**Goal of the exercise:**
Among the entries below, count the lines containing the string "field". Only the count is needed.

**Provided records:**
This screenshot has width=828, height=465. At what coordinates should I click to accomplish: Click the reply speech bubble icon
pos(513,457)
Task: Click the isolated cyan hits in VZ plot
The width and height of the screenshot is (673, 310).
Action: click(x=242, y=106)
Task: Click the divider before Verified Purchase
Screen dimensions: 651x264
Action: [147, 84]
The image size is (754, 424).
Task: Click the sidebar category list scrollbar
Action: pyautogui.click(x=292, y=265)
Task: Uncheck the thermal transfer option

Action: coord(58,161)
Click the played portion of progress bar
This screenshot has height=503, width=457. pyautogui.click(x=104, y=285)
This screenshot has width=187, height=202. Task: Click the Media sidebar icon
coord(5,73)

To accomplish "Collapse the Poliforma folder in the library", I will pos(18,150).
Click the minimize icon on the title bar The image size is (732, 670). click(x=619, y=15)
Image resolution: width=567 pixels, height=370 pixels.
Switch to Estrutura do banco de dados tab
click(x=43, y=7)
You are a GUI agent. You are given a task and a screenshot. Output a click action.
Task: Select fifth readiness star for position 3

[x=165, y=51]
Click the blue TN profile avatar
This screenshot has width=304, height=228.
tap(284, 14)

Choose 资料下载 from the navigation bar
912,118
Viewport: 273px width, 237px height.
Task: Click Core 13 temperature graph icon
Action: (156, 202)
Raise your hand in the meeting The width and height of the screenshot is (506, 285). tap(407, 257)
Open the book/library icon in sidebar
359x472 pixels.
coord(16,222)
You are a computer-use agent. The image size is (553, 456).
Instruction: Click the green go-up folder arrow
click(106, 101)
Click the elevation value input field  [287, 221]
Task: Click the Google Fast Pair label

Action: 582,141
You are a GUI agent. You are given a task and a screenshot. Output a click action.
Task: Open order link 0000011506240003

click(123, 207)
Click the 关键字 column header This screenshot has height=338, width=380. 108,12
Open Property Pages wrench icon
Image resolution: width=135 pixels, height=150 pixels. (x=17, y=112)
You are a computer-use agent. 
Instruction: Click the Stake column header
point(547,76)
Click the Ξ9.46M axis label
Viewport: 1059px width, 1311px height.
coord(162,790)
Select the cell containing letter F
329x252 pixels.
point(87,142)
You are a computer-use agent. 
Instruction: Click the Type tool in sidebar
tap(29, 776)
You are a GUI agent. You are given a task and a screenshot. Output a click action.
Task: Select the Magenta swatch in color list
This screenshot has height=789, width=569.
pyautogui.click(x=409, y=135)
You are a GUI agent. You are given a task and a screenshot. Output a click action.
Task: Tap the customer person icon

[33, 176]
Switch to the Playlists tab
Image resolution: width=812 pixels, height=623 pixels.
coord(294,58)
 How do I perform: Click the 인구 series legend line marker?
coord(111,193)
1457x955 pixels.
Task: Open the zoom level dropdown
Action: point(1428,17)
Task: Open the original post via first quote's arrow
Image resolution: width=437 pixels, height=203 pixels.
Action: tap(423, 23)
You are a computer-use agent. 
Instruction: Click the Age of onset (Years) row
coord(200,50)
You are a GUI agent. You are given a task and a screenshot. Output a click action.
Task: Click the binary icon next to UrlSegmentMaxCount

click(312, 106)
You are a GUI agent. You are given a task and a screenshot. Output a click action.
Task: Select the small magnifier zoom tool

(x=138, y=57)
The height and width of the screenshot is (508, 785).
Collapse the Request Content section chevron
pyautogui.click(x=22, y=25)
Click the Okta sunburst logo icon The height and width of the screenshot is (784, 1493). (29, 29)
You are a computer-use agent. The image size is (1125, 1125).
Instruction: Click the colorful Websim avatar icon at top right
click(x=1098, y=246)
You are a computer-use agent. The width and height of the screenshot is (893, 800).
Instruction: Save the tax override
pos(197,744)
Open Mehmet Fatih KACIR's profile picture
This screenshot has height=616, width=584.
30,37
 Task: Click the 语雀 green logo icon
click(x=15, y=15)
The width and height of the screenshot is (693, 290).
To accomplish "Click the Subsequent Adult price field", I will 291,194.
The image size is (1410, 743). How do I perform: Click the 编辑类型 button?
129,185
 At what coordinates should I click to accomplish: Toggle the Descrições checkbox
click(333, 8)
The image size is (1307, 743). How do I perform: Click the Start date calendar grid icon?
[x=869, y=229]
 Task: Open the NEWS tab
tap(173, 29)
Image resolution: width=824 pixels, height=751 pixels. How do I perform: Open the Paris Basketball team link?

**Answer to this problem:**
2